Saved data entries
######

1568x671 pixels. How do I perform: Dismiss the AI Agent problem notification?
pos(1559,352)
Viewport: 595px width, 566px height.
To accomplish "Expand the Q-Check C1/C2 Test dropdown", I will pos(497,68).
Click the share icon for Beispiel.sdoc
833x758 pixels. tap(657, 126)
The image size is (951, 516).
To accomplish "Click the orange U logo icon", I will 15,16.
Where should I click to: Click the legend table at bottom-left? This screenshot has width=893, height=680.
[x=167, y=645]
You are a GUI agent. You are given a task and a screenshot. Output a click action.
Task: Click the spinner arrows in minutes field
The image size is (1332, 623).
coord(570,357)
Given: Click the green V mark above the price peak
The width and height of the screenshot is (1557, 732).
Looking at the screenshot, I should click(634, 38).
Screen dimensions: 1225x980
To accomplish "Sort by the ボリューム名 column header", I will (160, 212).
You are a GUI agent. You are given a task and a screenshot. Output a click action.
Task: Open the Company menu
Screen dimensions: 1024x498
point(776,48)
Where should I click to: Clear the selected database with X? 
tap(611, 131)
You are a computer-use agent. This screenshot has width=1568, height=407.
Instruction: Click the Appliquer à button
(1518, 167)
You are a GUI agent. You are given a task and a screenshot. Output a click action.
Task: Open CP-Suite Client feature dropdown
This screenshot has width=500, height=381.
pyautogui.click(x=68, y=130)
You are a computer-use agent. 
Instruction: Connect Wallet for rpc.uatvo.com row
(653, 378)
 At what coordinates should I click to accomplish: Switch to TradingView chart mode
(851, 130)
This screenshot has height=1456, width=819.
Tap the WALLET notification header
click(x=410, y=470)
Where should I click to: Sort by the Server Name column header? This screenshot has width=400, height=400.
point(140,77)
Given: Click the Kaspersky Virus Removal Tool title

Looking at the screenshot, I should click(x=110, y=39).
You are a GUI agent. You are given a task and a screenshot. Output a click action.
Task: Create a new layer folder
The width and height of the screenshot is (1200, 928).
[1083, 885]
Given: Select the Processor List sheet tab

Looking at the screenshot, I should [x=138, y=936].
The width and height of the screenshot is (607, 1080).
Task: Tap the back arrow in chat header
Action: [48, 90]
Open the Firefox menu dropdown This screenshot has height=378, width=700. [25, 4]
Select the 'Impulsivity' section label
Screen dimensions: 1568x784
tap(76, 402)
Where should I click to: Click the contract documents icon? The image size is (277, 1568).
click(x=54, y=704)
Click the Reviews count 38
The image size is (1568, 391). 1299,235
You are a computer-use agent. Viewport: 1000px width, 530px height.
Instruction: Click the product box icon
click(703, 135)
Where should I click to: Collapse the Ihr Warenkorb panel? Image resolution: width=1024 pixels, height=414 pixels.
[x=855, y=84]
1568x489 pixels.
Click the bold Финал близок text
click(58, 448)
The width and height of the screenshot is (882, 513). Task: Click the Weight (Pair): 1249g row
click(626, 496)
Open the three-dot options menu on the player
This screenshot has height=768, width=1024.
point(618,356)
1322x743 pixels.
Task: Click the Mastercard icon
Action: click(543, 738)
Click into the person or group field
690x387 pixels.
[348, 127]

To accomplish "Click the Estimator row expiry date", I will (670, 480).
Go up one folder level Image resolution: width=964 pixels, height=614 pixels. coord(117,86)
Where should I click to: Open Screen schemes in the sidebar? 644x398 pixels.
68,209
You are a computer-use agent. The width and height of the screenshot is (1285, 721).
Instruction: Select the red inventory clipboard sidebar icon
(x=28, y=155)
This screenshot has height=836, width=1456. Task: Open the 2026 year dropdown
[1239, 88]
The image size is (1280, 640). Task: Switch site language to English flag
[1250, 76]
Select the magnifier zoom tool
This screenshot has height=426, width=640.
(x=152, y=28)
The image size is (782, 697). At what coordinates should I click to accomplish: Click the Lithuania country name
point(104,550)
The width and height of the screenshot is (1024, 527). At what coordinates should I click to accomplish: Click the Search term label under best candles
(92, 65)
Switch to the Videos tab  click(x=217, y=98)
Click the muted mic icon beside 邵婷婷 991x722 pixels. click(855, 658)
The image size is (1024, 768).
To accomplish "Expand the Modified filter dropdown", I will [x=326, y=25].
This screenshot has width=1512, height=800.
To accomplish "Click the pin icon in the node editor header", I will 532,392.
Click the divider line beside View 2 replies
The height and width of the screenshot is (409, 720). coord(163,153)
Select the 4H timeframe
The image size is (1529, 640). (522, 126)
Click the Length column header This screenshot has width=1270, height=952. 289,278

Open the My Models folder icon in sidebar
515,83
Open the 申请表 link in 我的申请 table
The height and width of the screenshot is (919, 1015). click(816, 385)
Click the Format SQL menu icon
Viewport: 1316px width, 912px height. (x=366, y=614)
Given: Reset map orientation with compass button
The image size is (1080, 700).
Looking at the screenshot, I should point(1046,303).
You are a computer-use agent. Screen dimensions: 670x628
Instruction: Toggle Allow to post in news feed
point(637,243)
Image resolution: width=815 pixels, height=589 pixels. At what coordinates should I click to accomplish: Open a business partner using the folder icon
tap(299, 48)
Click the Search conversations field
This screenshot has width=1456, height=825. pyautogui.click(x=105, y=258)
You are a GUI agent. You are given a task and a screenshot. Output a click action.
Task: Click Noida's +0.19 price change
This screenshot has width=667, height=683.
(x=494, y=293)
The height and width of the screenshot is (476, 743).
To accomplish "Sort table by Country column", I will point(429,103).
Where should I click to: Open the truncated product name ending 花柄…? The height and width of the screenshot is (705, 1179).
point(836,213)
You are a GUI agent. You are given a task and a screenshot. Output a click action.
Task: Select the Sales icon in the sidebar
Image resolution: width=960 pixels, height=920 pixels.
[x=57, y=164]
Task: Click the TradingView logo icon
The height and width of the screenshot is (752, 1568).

######

WHAT IS EXPECTED> What is needed is a word-for-word restatement of all the data.

RESULT FOR THIS EXERCISE>
1568x671 pixels. How do I perform: Dismiss the AI Agent problem notification?
pos(1559,352)
Viewport: 595px width, 566px height.
To accomplish "Expand the Q-Check C1/C2 Test dropdown", I will pos(497,68).
Click the share icon for Beispiel.sdoc
833x758 pixels. tap(657, 126)
The image size is (951, 516).
To accomplish "Click the orange U logo icon", I will 15,16.
Where should I click to: Click the legend table at bottom-left? This screenshot has width=893, height=680.
[x=167, y=645]
You are a GUI agent. You are given a task and a screenshot. Output a click action.
Task: Click the spinner arrows in minutes field
The image size is (1332, 623).
coord(570,357)
Given: Click the green V mark above the price peak
The width and height of the screenshot is (1557, 732).
Looking at the screenshot, I should click(634, 38).
Screen dimensions: 1225x980
To accomplish "Sort by the ボリューム名 column header", I will (160, 212).
You are a GUI agent. You are given a task and a screenshot. Output a click action.
Task: Open the Company menu
Screen dimensions: 1024x498
point(776,48)
Where should I click to: Clear the selected database with X? 
tap(611, 131)
You are a computer-use agent. This screenshot has width=1568, height=407.
Instruction: Click the Appliquer à button
(1518, 167)
You are a GUI agent. You are given a task and a screenshot. Output a click action.
Task: Open CP-Suite Client feature dropdown
This screenshot has width=500, height=381.
pyautogui.click(x=68, y=130)
You are a computer-use agent. 
Instruction: Connect Wallet for rpc.uatvo.com row
(653, 378)
 At what coordinates should I click to accomplish: Switch to TradingView chart mode
(851, 130)
This screenshot has height=1456, width=819.
Tap the WALLET notification header
click(x=410, y=470)
Where should I click to: Sort by the Server Name column header? This screenshot has width=400, height=400.
point(140,77)
Given: Click the Kaspersky Virus Removal Tool title

Looking at the screenshot, I should click(x=110, y=39).
You are a GUI agent. You are given a task and a screenshot. Output a click action.
Task: Create a new layer folder
The width and height of the screenshot is (1200, 928).
[1083, 885]
Given: Select the Processor List sheet tab

Looking at the screenshot, I should [x=138, y=936].
The width and height of the screenshot is (607, 1080).
Task: Tap the back arrow in chat header
Action: [48, 90]
Open the Firefox menu dropdown This screenshot has height=378, width=700. [25, 4]
Select the 'Impulsivity' section label
Screen dimensions: 1568x784
tap(76, 402)
Where should I click to: Click the contract documents icon? The image size is (277, 1568).
click(x=54, y=704)
Click the Reviews count 38
The image size is (1568, 391). 1299,235
You are a computer-use agent. Viewport: 1000px width, 530px height.
Instruction: Click the product box icon
click(703, 135)
Where should I click to: Collapse the Ihr Warenkorb panel? Image resolution: width=1024 pixels, height=414 pixels.
[x=855, y=84]
1568x489 pixels.
Click the bold Финал близок text
click(58, 448)
The width and height of the screenshot is (882, 513). Task: Click the Weight (Pair): 1249g row
click(626, 496)
Open the three-dot options menu on the player
This screenshot has height=768, width=1024.
point(618,356)
1322x743 pixels.
Task: Click the Mastercard icon
Action: click(543, 738)
Click into the person or group field
690x387 pixels.
[348, 127]

To accomplish "Click the Estimator row expiry date", I will (670, 480).
Go up one folder level Image resolution: width=964 pixels, height=614 pixels. coord(117,86)
Where should I click to: Open Screen schemes in the sidebar? 644x398 pixels.
68,209
You are a computer-use agent. The width and height of the screenshot is (1285, 721).
Instruction: Select the red inventory clipboard sidebar icon
(x=28, y=155)
This screenshot has height=836, width=1456. Task: Open the 2026 year dropdown
[1239, 88]
The image size is (1280, 640). Task: Switch site language to English flag
[1250, 76]
Select the magnifier zoom tool
This screenshot has height=426, width=640.
(x=152, y=28)
The image size is (782, 697). At what coordinates should I click to accomplish: Click the Lithuania country name
point(104,550)
The width and height of the screenshot is (1024, 527). At what coordinates should I click to accomplish: Click the Search term label under best candles
(92, 65)
Switch to the Videos tab  click(x=217, y=98)
Click the muted mic icon beside 邵婷婷 991x722 pixels. click(855, 658)
The image size is (1024, 768).
To accomplish "Expand the Modified filter dropdown", I will [x=326, y=25].
This screenshot has width=1512, height=800.
To accomplish "Click the pin icon in the node editor header", I will 532,392.
Click the divider line beside View 2 replies
The height and width of the screenshot is (409, 720). coord(163,153)
Select the 4H timeframe
The image size is (1529, 640). (522, 126)
Click the Length column header This screenshot has width=1270, height=952. 289,278

Open the My Models folder icon in sidebar
515,83
Open the 申请表 link in 我的申请 table
The height and width of the screenshot is (919, 1015). click(816, 385)
Click the Format SQL menu icon
Viewport: 1316px width, 912px height. (x=366, y=614)
Given: Reset map orientation with compass button
The image size is (1080, 700).
Looking at the screenshot, I should point(1046,303).
You are a computer-use agent. Screen dimensions: 670x628
Instruction: Toggle Allow to post in news feed
point(637,243)
Image resolution: width=815 pixels, height=589 pixels. At what coordinates should I click to accomplish: Open a business partner using the folder icon
tap(299, 48)
Click the Search conversations field
This screenshot has width=1456, height=825. pyautogui.click(x=105, y=258)
You are a GUI agent. You are given a task and a screenshot. Output a click action.
Task: Click Noida's +0.19 price change
This screenshot has width=667, height=683.
(x=494, y=293)
The height and width of the screenshot is (476, 743).
To accomplish "Sort table by Country column", I will point(429,103).
Where should I click to: Open the truncated product name ending 花柄…? The height and width of the screenshot is (705, 1179).
point(836,213)
You are a GUI agent. You are given a task and a screenshot. Output a click action.
Task: Select the Sales icon in the sidebar
Image resolution: width=960 pixels, height=920 pixels.
[x=57, y=164]
Task: Click the TradingView logo icon
The height and width of the screenshot is (752, 1568).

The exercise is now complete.